=== Extrait du texte ===

Gaz de schiste: l'évaluation environnementale se fera sans fracturation

L'évaluation environnementale stratégique sur le gaz de schiste se fera sans fracturation, s'il n'en tient qu'au comité chargé de la réaliser.


Le Comité de l'évaluation environnementale stratégique sur le gaz de schiste a rendu public, mardi, son plan final de réalisation qui ne laissera pas grand-chose au hasard, puisqu'il s'attend à produire quelque 70 études pour la rédaction de son rapport, attendu au printemps 2013.

En dévoilant ce plan, le président du comité, Robert Joly, a expliqué qu'on ne recommandera pas au ministre de l'Environnement d'autoriser des projets de fracturation, parce que l'industrie a cessé de faire des demandes d'autorisation pour cette activité depuis plus d'un an et qu'on ne prévoit pas de nouvelle demande dans l'année qui vient.



«On ne peut pas prévoir d'études sur ces fracturations puisqu'on pourrait se retrouver sans aucune donnée, a expliqué M. Joly. Ça nous prenait des façons alternatives de faire. C'est pour ça que nous avons décidé de faire des expérimentations en laboratoire. Nous allons nous servir des données existantes aussi. Il était donc plus simple d'annoncer qu'on ne recommanderait pas de procéder à des fracturations hydrauliques parce que nous avons un plan alternatif.»

Le géologue Michel Malo, également membre du comité, a expliqué que les experts auraient pu obtenir de l'information si une entreprise avait mené ce genre d'activité, mais que le comité ne pouvait lui-même aller faire de la fracturation sur le terrain.

«C'est en dehors de notre mandat (...) Ç'aurait été mal vu de notre part et, de toute façon, ça exige des coûts assez importants de faire de la fracturation hydraulique: c'est quelques millions de dollars. C'est au-delà de notre budget.»

M. Joly a précisé que cela n'empêcherait pas le comité d'obtenir des informations pertinentes de puits de forage déjà en exploitation, puisque le plan prévoit des visites sur des sites en activité ailleurs au Canada et aux États-Unis.



Les puits québécois ne seront pas négligés pour autant puisque le comité a l'intention d'analyser en profondeur ceux qui présentent des fuites, notamment ceux des firmes Talisman et Canbriam, respectivement situés à Leclercville, près de Lotbinière, et à La Présentation, près de Saint-Hyacinthe.

Les experts entendent par ailleurs préciser la notion d'«acceptabilité sociale» qui entoure le développement de la ressource.

«En ce moment, le débat est très polarisé, donc, on a l'impression que c'est simple, mais si vous allez sur le terrain et vous essayez de comprendre le pourquoi des objections, ça se présente d'une façon générale beaucoup plus complexe que l'image qu'on en a», a expliqué la sociologue Corinne Gendron, spécialiste en éthique sociale et en environnement, également membre du comité.

=== Données fournies ===

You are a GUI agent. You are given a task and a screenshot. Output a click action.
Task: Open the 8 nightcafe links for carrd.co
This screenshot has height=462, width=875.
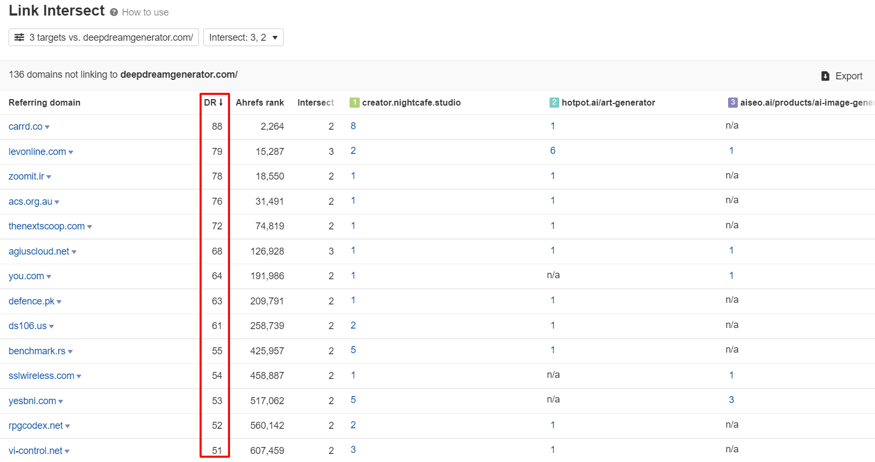(x=353, y=126)
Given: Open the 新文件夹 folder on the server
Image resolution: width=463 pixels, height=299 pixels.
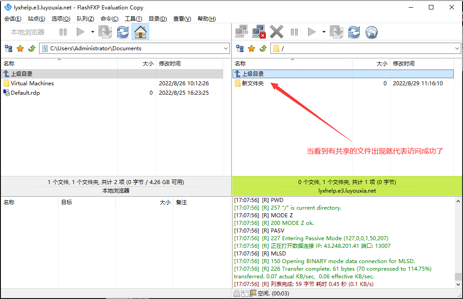Looking at the screenshot, I should tap(252, 83).
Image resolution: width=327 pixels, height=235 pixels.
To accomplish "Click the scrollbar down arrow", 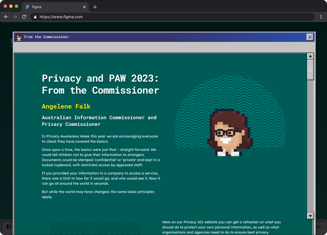I will 310,216.
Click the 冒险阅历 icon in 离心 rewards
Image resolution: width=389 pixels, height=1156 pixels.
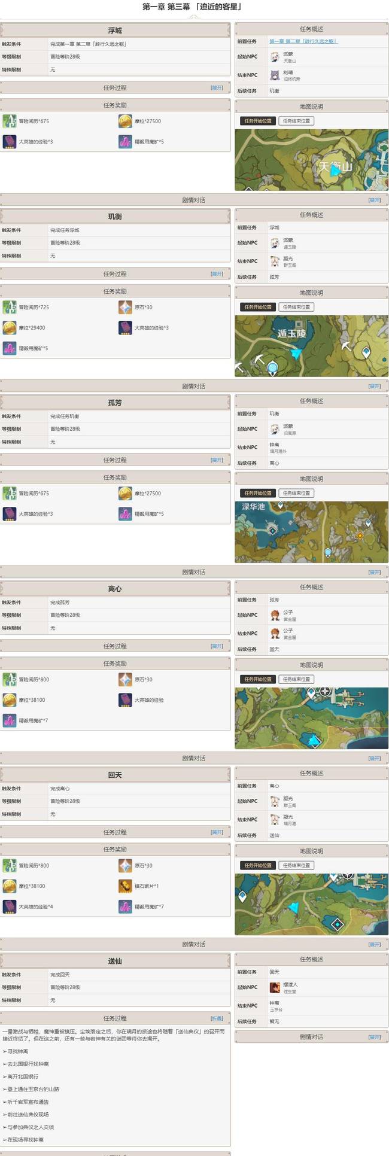(10, 680)
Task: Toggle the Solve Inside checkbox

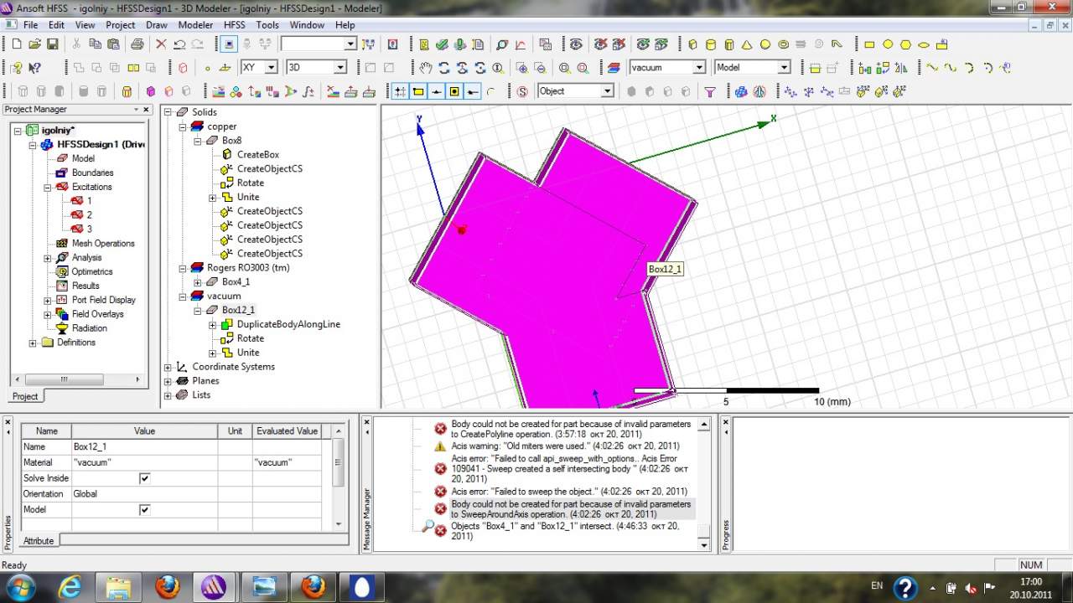Action: click(144, 478)
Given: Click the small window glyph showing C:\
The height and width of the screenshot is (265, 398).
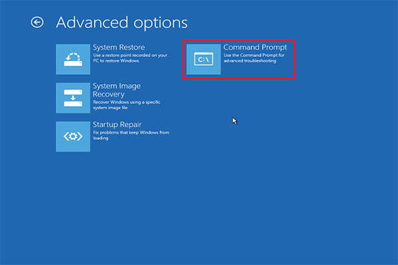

===

**Consigne:**
Pour chacun des énoncés ci-dessous, indiquez par oui ou par non s'il concorde avec l'extrait du texte, puis citez mot pour mot le passage qui tranche.
1. Le comité compte produire environ 70 études pour rédiger son rapport.
2. Le comité effectuera lui-même des fracturations hydrauliques sur le terrain.
3. Le plan prévoit des visites de sites en activité au Canada et aux États-Unis.

**Corrigé rédigé:**
1. Oui : « il s'attend à produire quelque 70 études pour la rédaction de son rapport ».
2. Non : « le comité ne pouvait lui-même aller faire de la fracturation sur le terrain ».
3. Oui : « le plan prévoit des visites sur des sites en activité ailleurs au Canada et aux États-Unis ».